Volatility is good for the market and trading.
Preservation of capital is the most important concept for those who want to stay in the trading game for the long haul. - Van Tharp
this is a question one can read a lot regarding options, futures, forex, etc.
imho the question shouldn't be how much is possible, rather how much effort one is willing to learn and understand things in that context. Sounds boring but without much effort and the understanding of what one is doing the statement that as a trader one is competing against sharks on the other side will turn all the dreams of a big profit into a nightmare. It doesn't matter whether one is competing directly, indirectly, every possibility to have a small piece of the cake is getting exhausted by the other sharks. Just choosing options because people make big money there is not a good base, just choosing futures because one wants to play like a big player without understanding the rules will blow up the account someday.
There's a lot of documents around options on the internet and good threads here also. Beside all the valuable information the most important thing is to try to understand the things and not just copy them. I remember 2015 with lots of discussions on selling options and people trying to emphasize some major drawbacks on a possible market turn. Caramba, the crash came and people got silent ... very slowly reconsidereing their original trading-idea (which was "flawless" a while before) with the conclusion they were wrong but only beaten on one eye, not knocked out. I've seen this here, on reddit, tastytrade, etc, people turning it the way they want it to be not open for things outside their range of calculations, until the market is teaching that things can change and this can happen damn fast.
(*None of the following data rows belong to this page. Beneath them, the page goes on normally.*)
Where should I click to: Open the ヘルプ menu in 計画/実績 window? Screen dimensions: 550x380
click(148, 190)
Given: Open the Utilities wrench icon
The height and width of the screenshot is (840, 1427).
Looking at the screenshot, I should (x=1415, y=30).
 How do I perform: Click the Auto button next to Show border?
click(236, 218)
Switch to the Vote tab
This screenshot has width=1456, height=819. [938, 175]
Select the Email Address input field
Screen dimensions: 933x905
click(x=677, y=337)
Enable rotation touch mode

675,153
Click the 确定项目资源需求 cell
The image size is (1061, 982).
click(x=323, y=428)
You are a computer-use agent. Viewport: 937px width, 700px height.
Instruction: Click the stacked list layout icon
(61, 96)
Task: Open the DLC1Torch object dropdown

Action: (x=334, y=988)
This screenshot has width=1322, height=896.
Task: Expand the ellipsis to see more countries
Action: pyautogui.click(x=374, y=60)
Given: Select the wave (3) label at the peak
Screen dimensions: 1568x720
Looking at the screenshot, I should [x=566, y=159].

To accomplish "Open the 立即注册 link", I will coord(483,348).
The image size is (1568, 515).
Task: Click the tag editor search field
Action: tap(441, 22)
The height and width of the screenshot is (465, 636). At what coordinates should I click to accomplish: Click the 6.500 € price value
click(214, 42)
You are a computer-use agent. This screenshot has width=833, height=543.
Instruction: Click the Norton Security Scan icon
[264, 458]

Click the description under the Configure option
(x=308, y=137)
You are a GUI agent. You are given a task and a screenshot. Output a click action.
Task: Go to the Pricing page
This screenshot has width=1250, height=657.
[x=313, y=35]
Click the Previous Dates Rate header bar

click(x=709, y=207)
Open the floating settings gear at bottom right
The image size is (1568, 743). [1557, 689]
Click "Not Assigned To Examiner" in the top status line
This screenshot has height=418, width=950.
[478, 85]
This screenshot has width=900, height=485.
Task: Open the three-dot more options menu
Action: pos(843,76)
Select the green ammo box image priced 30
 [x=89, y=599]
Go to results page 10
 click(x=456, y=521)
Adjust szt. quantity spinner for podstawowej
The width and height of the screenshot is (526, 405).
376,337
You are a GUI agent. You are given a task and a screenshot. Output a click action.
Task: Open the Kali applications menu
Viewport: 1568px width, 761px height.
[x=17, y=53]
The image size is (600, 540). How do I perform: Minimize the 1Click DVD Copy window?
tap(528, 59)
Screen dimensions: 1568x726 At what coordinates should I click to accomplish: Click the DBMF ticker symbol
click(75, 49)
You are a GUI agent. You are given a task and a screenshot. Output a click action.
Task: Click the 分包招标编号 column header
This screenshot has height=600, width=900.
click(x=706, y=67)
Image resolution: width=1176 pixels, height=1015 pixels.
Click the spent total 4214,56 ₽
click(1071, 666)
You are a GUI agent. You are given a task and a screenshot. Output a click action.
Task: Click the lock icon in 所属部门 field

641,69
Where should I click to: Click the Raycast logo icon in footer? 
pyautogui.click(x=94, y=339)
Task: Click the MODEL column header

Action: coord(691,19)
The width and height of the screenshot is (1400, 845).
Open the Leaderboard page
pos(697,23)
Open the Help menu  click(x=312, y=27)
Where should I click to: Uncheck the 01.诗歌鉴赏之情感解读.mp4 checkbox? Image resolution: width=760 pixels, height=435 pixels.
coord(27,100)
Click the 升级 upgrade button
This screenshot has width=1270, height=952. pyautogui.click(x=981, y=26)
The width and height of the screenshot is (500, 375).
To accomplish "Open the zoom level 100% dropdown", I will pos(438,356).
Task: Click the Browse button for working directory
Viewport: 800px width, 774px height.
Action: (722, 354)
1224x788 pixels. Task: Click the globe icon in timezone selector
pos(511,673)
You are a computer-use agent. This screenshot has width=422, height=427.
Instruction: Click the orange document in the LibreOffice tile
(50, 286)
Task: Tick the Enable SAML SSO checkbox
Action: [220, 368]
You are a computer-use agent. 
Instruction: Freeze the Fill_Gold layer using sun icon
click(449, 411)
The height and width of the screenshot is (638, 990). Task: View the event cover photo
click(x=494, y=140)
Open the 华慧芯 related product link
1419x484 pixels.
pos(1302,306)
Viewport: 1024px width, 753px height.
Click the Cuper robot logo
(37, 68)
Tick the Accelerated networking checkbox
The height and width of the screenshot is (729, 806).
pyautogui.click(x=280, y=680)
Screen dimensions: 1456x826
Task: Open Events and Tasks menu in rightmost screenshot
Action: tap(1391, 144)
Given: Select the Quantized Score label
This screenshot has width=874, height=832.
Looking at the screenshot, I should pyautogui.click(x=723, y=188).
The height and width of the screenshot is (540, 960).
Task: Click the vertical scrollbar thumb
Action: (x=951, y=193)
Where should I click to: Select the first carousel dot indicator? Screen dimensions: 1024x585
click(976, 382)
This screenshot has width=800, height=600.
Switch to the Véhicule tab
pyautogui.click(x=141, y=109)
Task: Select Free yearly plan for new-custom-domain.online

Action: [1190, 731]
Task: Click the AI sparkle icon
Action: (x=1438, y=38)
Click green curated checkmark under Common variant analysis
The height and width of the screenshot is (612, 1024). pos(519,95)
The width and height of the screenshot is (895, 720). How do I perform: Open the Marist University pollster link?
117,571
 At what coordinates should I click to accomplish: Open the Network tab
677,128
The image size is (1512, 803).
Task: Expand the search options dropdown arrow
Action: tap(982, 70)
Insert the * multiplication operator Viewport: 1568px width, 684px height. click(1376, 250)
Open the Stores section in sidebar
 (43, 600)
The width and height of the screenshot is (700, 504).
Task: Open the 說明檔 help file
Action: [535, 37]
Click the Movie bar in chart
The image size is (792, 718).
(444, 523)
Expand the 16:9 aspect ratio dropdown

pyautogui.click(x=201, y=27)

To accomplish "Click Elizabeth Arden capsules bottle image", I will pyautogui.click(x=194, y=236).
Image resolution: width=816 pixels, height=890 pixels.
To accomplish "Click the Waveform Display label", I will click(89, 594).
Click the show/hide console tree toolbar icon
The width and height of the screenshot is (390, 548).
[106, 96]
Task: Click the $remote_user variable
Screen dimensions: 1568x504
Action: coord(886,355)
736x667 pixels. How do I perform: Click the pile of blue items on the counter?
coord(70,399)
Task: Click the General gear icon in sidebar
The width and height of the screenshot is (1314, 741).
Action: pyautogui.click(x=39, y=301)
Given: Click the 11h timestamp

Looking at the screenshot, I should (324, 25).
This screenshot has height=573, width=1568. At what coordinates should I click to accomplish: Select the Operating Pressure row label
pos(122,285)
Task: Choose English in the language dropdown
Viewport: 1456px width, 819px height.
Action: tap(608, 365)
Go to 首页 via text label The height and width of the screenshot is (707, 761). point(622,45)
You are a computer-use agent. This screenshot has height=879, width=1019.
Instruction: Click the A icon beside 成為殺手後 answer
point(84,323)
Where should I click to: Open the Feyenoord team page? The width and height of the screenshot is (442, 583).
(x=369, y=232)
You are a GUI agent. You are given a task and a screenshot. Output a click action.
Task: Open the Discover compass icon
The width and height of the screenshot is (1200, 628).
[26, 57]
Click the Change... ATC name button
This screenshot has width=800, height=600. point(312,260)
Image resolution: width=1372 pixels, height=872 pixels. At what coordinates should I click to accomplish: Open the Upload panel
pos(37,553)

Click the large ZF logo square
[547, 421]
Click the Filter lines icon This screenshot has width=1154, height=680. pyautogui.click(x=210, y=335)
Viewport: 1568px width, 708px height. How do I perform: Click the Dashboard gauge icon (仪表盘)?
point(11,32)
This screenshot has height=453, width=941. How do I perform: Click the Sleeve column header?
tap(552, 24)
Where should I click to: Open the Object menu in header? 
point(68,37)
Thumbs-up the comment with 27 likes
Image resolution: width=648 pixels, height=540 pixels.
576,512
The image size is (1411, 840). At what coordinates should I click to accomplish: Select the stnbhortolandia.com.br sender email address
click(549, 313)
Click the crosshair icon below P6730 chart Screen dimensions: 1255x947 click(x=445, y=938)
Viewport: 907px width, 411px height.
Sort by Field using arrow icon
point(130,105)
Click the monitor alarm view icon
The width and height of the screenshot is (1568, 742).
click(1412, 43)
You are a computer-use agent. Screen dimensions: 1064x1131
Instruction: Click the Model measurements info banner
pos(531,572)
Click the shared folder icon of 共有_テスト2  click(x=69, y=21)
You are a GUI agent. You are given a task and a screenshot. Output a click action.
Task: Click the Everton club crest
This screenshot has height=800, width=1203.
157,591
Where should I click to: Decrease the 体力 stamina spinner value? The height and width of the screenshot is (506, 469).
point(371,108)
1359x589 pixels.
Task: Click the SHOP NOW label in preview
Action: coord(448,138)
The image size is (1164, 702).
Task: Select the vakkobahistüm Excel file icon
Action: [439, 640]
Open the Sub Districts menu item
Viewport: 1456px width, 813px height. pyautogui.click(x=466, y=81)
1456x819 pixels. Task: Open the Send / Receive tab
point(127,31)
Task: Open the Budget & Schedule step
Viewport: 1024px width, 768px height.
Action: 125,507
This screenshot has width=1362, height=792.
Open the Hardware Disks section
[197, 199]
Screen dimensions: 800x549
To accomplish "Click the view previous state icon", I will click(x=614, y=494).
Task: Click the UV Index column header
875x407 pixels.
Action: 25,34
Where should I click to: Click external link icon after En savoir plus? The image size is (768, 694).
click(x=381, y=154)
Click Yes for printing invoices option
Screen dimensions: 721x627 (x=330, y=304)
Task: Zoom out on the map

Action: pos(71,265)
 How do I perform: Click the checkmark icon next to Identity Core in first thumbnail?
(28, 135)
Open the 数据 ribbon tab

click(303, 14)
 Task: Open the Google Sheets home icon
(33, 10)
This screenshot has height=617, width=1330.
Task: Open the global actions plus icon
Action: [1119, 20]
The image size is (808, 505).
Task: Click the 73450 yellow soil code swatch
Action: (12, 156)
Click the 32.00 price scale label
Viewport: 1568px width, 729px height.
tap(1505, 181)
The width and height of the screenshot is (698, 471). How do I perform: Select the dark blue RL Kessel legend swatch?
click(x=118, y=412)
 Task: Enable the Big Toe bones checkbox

Knowing that things are never perfect and knowing that one was wrong during the last big crash in 2015 after rejecting all advises and contrary words, then risking the own existence thinking this time one is entirely in charge is something everyone has to consider for hisself. No big deal being wrong in stocks, regarding options on futures for example you can't be wrong that often, it would kill you. So just following the crowd and jumping on the hot-things without having your own understanding and your own adjustment for your risk you are willing to enter would be not the best start.
So learning about options you'll learn that it's possible to earn loads of money but the same applies for the other side. Imho the amount of money you can earn shouldn't matter at all. The risk-reward-ratio one is able to achieve constantly is more important. Selling options the premium can be sometimes depressing compared to trading futures, especially being way longer in the market than with trading intraday a future. People often forget about this. The shorter the time you are in the market risking your house, the less likely it will kill you.
So for me I decided to do my Fx and Future-trades and the money I put aside is used for selling options, instead of earning almost no interest on a bank. I forgot to make millions with options, regularly selling options with a nice return without risking my existence is better for me.
If you've got a ton of money and can hire a bunch of sophisticated traders, you can earn a lot. If you're bootstrapping with some play money.... well, it'll take a while and I don't think you'll get the crazy 200%++ gains you see people throw around on the internet all the time.